Hareket Eden Şehirler
Şimdiye kadar yazılıp çizilen en büyük ütopyaların konusu şehirler... Şehir hayatı gitgide "mobil" olurken, şehirlerimizin de hareket etmesi üzerine pekçok teori öne atıldı. Yeni göçebelik anlayışına göre, daha özgür kentler yaratmak, ağır strüktürlü binalardan kurtulmak ve yaşama bölgelerini bir yerden bir yere taşıyabilmek önem kazanıyor. Belki de kolonileşecek bir hayattan bahsediyoruz. Aynı göçebe toplumlar gibi... Her yeri değiştiren mahalle ünitesi, kendi yaşam tarzını ve sosyal ilişkilerini de oluşturacak, o mahalle içinde para geçmeyecek, takas yapılacak.

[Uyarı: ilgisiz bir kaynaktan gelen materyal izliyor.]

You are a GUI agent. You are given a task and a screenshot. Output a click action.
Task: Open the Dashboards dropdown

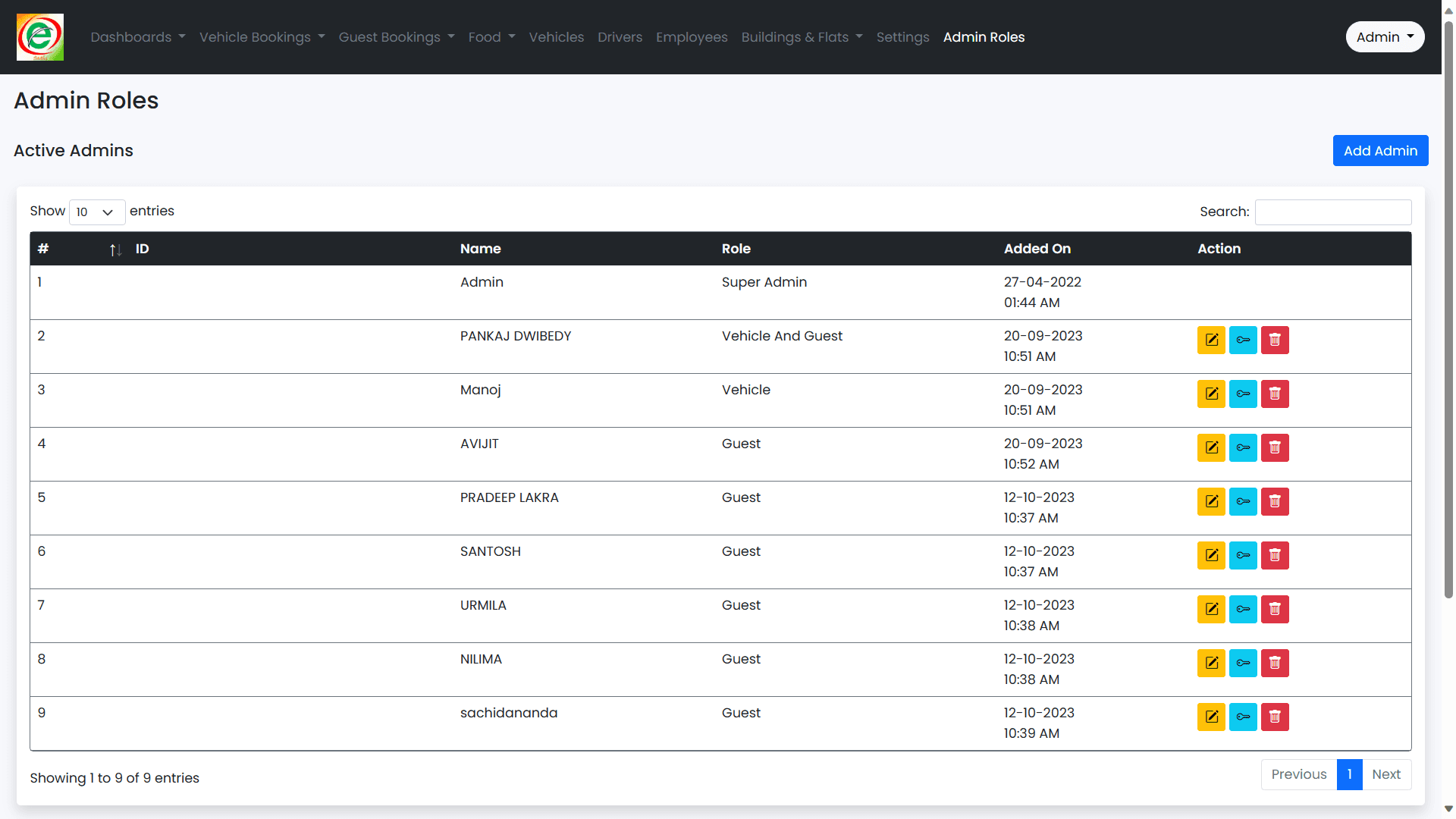tap(137, 36)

Aynı "Burning Man"deki gibi... Çölde su alabilmek için dudak nemlendiricisi vereceksiniz...
Guardian'dan Steve Rose, taşınabilir hayatlarla ilgili, "Taşınabilir bir yaşam ünitesi çok mantıklı. Çünkü daha az enerji kullanıyor, daha sürdürebilir hayat sağlıyor. Üstelik canınız sıkıldığında toparlanıp gidebiliyorsunuz," diyor.
Arizona'da çölde gerçekleştirilen "Burning man" organizasyonunun hava görüntüsü. Her yıl geçici bir süre yaşayacak bir şehir inşa ediliyor. Şehirde belirli kurallar var. Para geçerli değil, su en önemli kaynak ve ayrıca çıplak gezebiliyorsunuz.
Bütün bu yaklaşımların hiçbiri yeni değil. Aslında 20. yüzyıl tasarımcıların çoğu taşınabilir mimarlık ve kentler üzerine çalışmalar yaptılar. Fransa'da "pnömatik mimarlık" adında ütopyalar üreten bir grup ve daha önce bahsettiğim mimarlıkta yeni ve farklı alternatifler üretmeye çalışan, bir manifesto niteliğinde fikir üreten Yona Freidman ve Archigram.
Soldaki Resim: Amerika'da taşınabilir bir festival: Quarsite RV Fest
19. yüzyıldan 20. yüzyıla uzanan zaman, endüstri devrimi aracılığıyla, geleceği biçimlendirecek teknolojik atılımların ortaya çıktığı ve yepyeni düşünsel ufukların şekillendiği bir süreç olarak gelişti. Bu süreçte, çeşitli inişler ve çıkışlar da yaşadı, sarsıcı fikirler ortaya atıldı ve kırılma noktaları oluştu.
Teknolojik olanakların güçlü bir gelişim göstermesi, mekan algısını değiştiren "görelilik" kuramının ortaya çıkışı, farklı bir mekan öneren modern mimarlığın biçimlenmesini sağladı. Bütün bu kaygıları üstlenen mimarlık anlayışı, artık bir ucunda "muhafaza etme", diğer ucunda "yıkma" eylemi barındırıyor.